Patients and methods: A noninterventional cross-sectional survey employing a discrete choice experiment was conducted, recruiting 200 mHSPC and 100 mCRPC patients within 5 years of diagnosis from the urology and oncology specialty clinics between Feb 2023 and Jul 2023. Patients were randomized into 2 blocks of 9 questions, choosing 1 out of 2 medication profiles consisting 5 attributes, each with 3 levels, determined from a group interview of 5 patients. A mixed logit model estimated attribute-level preference weightings, with tradeoff points calculated.

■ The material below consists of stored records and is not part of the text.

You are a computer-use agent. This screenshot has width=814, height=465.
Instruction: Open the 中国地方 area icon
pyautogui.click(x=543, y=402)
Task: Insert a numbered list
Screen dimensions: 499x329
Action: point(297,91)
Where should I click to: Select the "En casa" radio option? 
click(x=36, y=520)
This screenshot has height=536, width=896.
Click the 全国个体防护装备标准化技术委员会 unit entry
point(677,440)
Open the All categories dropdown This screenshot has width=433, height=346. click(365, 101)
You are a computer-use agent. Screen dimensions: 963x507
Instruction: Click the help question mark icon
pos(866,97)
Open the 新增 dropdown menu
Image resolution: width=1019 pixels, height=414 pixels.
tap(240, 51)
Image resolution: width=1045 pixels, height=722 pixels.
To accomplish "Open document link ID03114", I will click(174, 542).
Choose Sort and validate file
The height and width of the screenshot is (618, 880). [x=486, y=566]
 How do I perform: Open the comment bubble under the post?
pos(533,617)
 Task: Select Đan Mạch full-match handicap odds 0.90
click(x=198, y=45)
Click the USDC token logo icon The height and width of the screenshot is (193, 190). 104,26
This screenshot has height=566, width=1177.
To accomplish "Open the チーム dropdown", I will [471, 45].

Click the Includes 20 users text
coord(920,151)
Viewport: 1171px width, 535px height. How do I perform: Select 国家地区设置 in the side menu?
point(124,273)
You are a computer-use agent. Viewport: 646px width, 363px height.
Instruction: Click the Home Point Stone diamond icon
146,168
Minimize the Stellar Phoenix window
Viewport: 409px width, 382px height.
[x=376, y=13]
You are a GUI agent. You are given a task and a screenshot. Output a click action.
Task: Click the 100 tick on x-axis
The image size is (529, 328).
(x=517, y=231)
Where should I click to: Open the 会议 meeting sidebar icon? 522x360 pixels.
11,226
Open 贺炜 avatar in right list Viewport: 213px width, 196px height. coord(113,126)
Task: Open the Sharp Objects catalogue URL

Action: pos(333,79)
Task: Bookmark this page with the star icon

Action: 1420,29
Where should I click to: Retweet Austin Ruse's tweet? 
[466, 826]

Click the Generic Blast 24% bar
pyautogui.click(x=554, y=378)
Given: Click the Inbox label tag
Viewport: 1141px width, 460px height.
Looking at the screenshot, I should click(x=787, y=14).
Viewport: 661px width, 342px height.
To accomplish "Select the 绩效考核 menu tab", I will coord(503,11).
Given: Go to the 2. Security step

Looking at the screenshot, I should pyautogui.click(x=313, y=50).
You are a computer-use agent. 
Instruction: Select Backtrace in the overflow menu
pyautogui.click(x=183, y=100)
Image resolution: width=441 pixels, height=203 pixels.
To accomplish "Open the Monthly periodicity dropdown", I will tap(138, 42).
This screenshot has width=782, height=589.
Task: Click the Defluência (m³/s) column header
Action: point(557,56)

Results: Median age was 75 (IQR:71-81), 170 (56.7%) had no income, 245 (81.7%) cared for themselves, mean maximum out-of-pocket treatment cost was US$20,456 (SD:43,568), and 160 (53.3%) claimed not to consider further treatment when cost exceeding their affordability. Patients favoured self-care ability (4.37, P < .001) and life expectancy extension (2.83, P < .001), disfavoured adverse effects (-6.97, P < .001) and treatment cost (in HK$million or USD$128,205) (-3.14, P < .001). mCPRC patients was more sensitive to treatment cost (-3.61 vs. -2.97), life expectancy extension (3.47 vs. 2.55) and adverse effects (-7.55 vs. -6.80) compared to mHSPC patients. Higher financial affordability patients exhibited higher sensitivity to self-care ability (4.89 vs. 4.02) and adverse effects (-7.57 vs. -6.70).
Conclusion: The chance of adverse effects was pivotal in treatment decisions, followed by self-care ability, with cost remaining a major access barrier.
Keywords: Androgen receptor pathway inhibitor (ARPI); Castration-resistant (mCRPC); Decision making; Hormone-sensitive (mHSPC); Prostate cancer.